Lately, I have been trying to read more new-to-me writers from different parts of the world. Short stories are obviously the best way to explore an unknown literary terrain since they don’t require you to commit too much time. To that end, I read two Nigerian short stories by writers I haven’t heard of before. Admittedly, that’s not saying much since the only Nigerian writers I have heard of are Chimamanda Ngozi Adichie and Chinua Achebe.  I found these and many other fascinating stories in The New Black Magazine.  

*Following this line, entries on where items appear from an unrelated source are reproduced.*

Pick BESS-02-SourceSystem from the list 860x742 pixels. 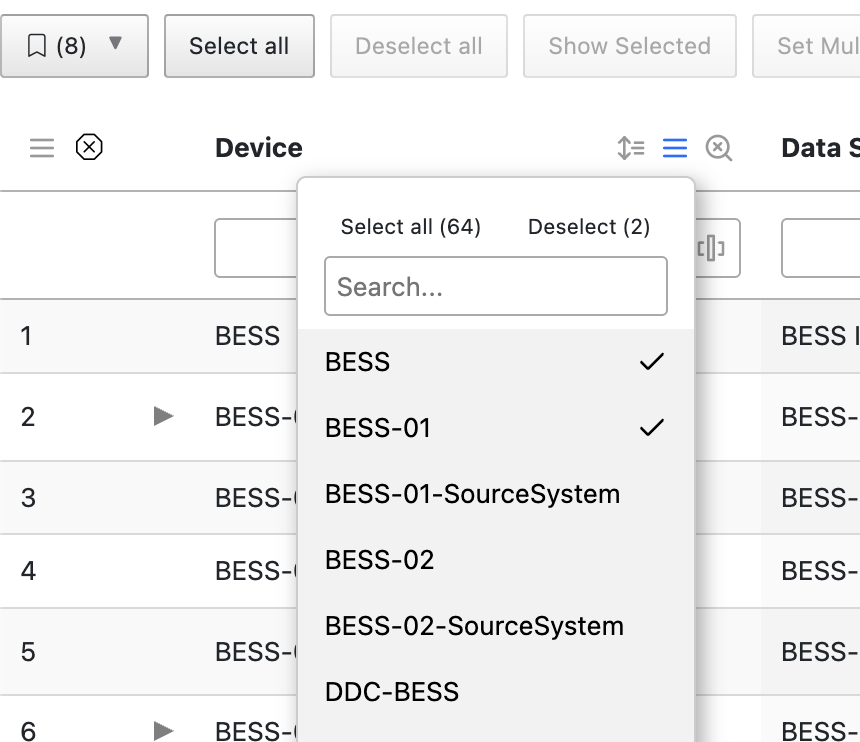pos(474,626)
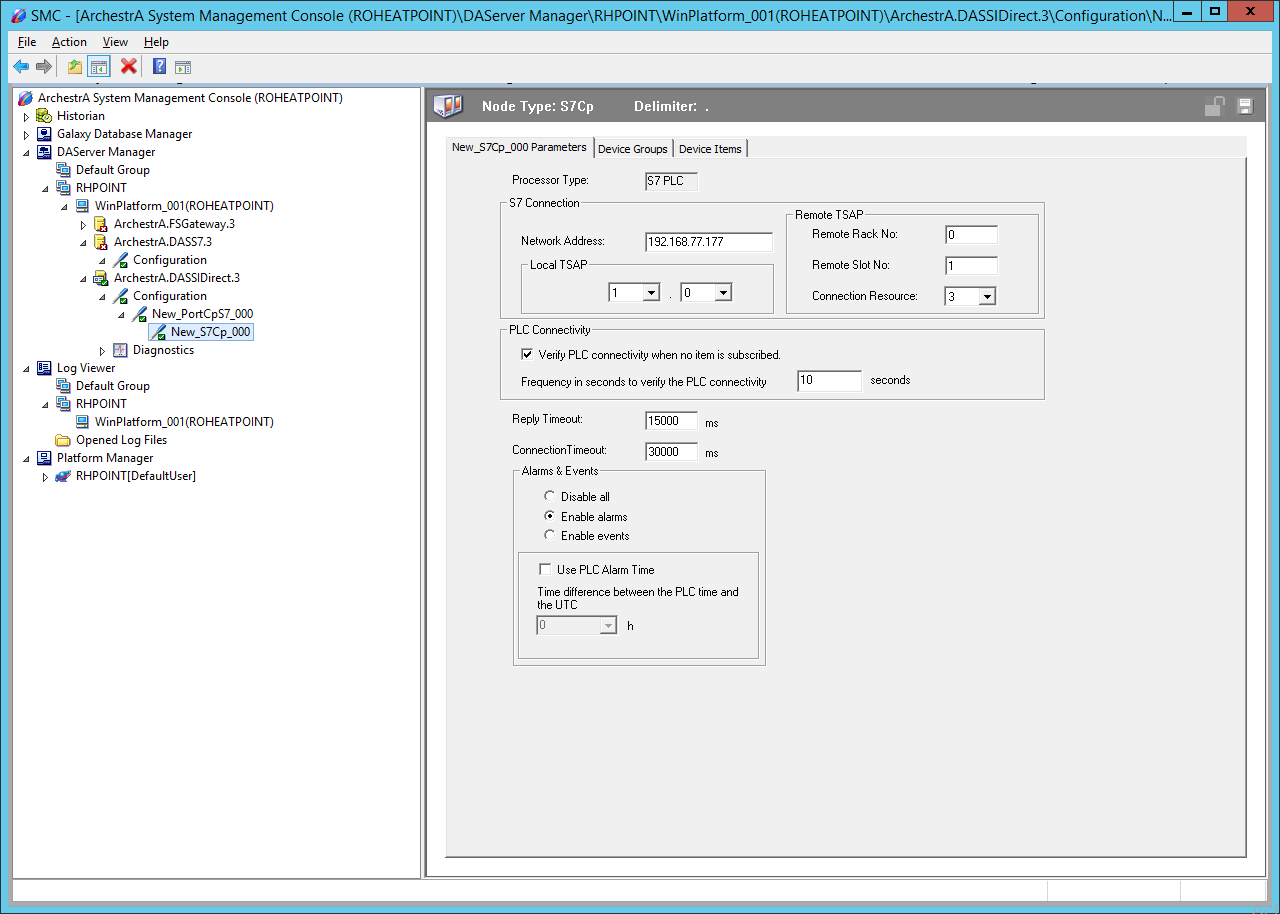Select the Disable all radio button
The width and height of the screenshot is (1280, 914).
550,496
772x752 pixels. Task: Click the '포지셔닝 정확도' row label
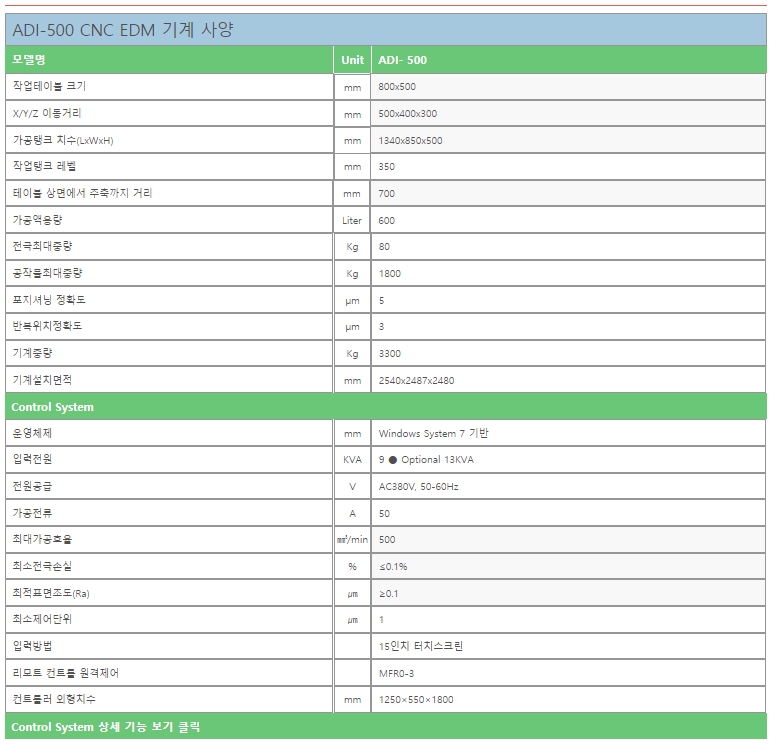point(49,300)
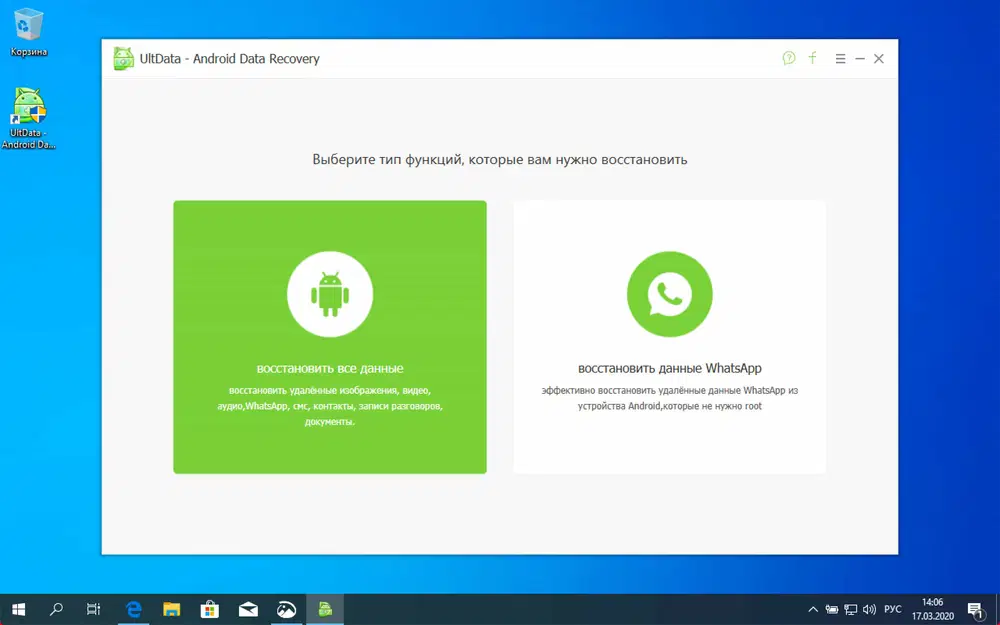
Task: Open the Mail app from the taskbar
Action: tap(248, 608)
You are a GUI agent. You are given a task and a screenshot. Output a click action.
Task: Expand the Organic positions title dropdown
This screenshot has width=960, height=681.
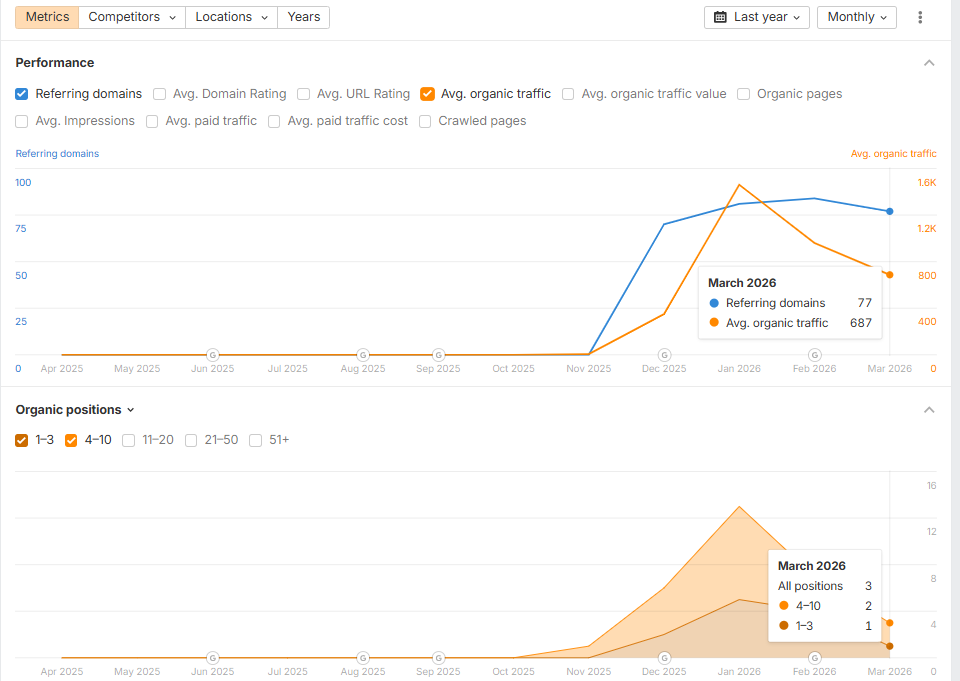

THREE ANGELS by Uche Peter Umez

This story was titled A Very Short Story on the index page of the site and a very short story it is. Just about a page or two in length, it nevertheless manages to pack quite a punch.  It’s about a man whose wife has just delivered triplets. He should be happy but he isn’t because he can’t imagine how he’s going to feed them all on his meagre income. He sees just one, unhappy solution to the problem but it isn’t going to be easy.
I’m going to keep this short or my review will turn out to be longer than the story itself. However, I must say that the writer manages to convey an immense amount of feeling in very few words. This won’t take up more than a few minutes of your time and it is definitely worth that and more.
You can read it online HERE.

ITALIAN VISA by Jekwu Anyaegbuna

Ifenna has just lost his mother and her funeral turns out to be quite the spectacle with Uncle Ibe raining curses and accusations on everyone present. Not to mention the unorthodox burial of the corpse with a broom and a knife. Later, Ifenna is back at his University at Lagos, months away from a degree when his half brother Okezie calls him with the exciting prospect of a factory job in Italy. But nothing is quite as simple and straightforward as it seems.
This was a strange story and I’m not quite sure what to make of it. I don’t mean that it was bad, it wasn’t.  It was actually quite engaging and even funny. It’s just that the first half seemed leisurely while the second half seemed to skid all over the place. Still, I’m glad I read it. It was a peep into a world that I know very little about.
Here it is. If you decide to check it out, do let me know what you thought of it.


  1. I just had a quick read of Three Angels. You're right, it manages to convey quite a lot in such a short piece.

  2. *spoiler alert!*

    Oh, it's so sad. It's a situation we hear of quite frequently among the poor here. There's no money, no birth control, more children than they can feed, and then suicide or something like it. Most poor people here in India think having more children is a good thing because that means more hands to work and earn for the family. However, this leads to so much else and they never have enough.

    I feel so sorry for Chigbo and his family. This reminded me of a Somalian woman who had triplets around the same time my mother had my kid sister. The doctor said it was her fourteenth of fifteenth delivery - all of them having been either twins or triplets! A year later the doc said the same woman had come had twins again. Wow! It still amazes me. I don't know what her situation was, though. She might have been well of.

    Umez leaves the story so open ended. Does Chigbo leave? ...powerful little piece in content alone. I've never read any nigerian writers... I look forward to reading the other one sometime later this week...

  3. I have read two short stories by Chimamanda Ngozi Adichie which I really enjoyed, an essay on Joseph Conrad by Chinua Achebe (which is interesting though I reject his conclusion that Conrad is deeply racist-In my reviews of the Caine Prize Stories for best short fiction by someone from Africa, I read several short works-some quite good, some needing some help-thanks for sharing this link-I enjoyed your post a lot

  4. Sophia I'm glad you liked it. Thanks for dropping by.

    Risa You are right. stories of this kind are depressingly common in all developing and underdeveloped countries. It affected me for this very reason.

    Mel U Thanks. I've only read Half of a Yellow Sun by Adichie and I did read, with great interest, the comparative study you did on Said and Achebe's views on Conrad.